そこで、プリプロダクション中はいつもこの2冊を脇に置いて、カメラの配置や動きに迷ったときは、何度も参照しては自分の考えをまとめる助けにしています(現在形(^^;)。
また、原書と日本版を見比べながら、「こういうときは英語でどう言えばいいのか」をチェックできたので、撮影時にクラスメートたちと話すときにもずいぶん助けられました。
![]() | 映画監督という仕事 ディレクターズ・クローズアップ ジェレミー・ケイガン (編集) フィルムアート社 |
アカデミー賞を受賞した監督たちのインタビュー集。
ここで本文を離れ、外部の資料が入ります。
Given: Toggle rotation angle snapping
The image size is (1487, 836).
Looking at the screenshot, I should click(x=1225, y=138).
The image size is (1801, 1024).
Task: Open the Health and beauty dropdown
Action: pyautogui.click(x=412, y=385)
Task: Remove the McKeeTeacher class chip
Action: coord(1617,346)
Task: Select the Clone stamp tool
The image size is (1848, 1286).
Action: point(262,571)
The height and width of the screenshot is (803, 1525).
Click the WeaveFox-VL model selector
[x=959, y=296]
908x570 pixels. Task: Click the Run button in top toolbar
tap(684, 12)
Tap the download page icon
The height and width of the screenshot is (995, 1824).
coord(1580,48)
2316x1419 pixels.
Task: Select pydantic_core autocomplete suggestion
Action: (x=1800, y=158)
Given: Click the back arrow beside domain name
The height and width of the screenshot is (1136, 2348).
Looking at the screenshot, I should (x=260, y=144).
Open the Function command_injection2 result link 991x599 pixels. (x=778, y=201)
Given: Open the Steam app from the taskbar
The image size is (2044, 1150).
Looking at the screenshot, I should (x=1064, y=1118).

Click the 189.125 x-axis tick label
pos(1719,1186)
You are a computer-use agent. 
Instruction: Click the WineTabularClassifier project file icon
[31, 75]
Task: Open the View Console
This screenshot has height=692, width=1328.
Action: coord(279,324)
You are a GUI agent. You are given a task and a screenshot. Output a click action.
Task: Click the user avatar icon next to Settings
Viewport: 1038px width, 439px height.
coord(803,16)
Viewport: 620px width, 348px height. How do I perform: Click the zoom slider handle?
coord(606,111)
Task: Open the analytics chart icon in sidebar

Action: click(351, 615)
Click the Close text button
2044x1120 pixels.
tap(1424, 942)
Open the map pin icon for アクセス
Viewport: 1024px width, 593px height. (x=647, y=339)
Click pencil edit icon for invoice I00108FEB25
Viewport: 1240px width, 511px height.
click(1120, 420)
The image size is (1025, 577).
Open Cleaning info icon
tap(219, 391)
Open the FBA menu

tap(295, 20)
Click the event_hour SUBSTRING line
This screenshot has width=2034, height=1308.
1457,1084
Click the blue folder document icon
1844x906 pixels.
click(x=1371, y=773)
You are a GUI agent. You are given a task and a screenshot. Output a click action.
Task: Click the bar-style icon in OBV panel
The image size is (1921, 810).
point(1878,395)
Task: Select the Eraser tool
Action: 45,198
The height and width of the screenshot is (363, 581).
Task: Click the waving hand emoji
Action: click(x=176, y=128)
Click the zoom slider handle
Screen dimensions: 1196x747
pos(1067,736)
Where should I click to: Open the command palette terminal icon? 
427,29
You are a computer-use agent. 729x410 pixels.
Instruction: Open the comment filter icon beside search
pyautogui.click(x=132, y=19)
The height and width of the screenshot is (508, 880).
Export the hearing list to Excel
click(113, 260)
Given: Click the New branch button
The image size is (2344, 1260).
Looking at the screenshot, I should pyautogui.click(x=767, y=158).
個人別ではなく、収録したインタビューをテーマ別に再編集しているので、個々人の考え方の違いがよくわかっておもしろいです。
演出に唯一の正解はなくて、本人が一番やりやすい手法を見つけることが大事だということを認識させてくれる本。
![]() | マスターズオブライト アメリカン・シネマの撮影監督たち デニス・シェファー (著) フィルムアート社 |
アメリカの映画製作システムの中でも、日本と大きく違う点は、「撮影」と「照明」が分業化されていないことです。
つまり、撮影監督が照明についても自らコントロールしているのです。
本書は、そんなアメリカの撮影監督たちに、それぞれの経験から「撮影と照明」について語ってもらったインタビュー集です。
この本は、ずいぶん前、刊行時に買って、初めて読んだときは、書かれていることがほとんど理解できず、途方にくれてしまったものでした。
結局、教科書の一つとして、英語で再度読む羽目になってしまったのですが、今度は少なくとも「自分は照明の何がまだ理解できていないか」が具体的に言えるくらいには、中身が読めるようになってました。
というわけで、初心者にはかなり高度な本ですが、蘊蓄たっぷりで読み応えがあります。
もちろん、どれだけ本を読んでも、良い映画が作れるようにはなりません。ま、今の私が良い例でしょう。何本短篇撮っても、いまいち自分で納得できるところに辿りついてないもんなあ。(^_^;
でも、機材だけを手に、何の予備知識もなくがむしゃらに映画を作ろうとするよりも、先人の知恵に耳を傾けることは、大事なことだと思います。特に「さて、ここからどうしよう?」と判断に迷ってるときは。
というわけで、以上、日本語で読めるUSCの映画の教科書類でした。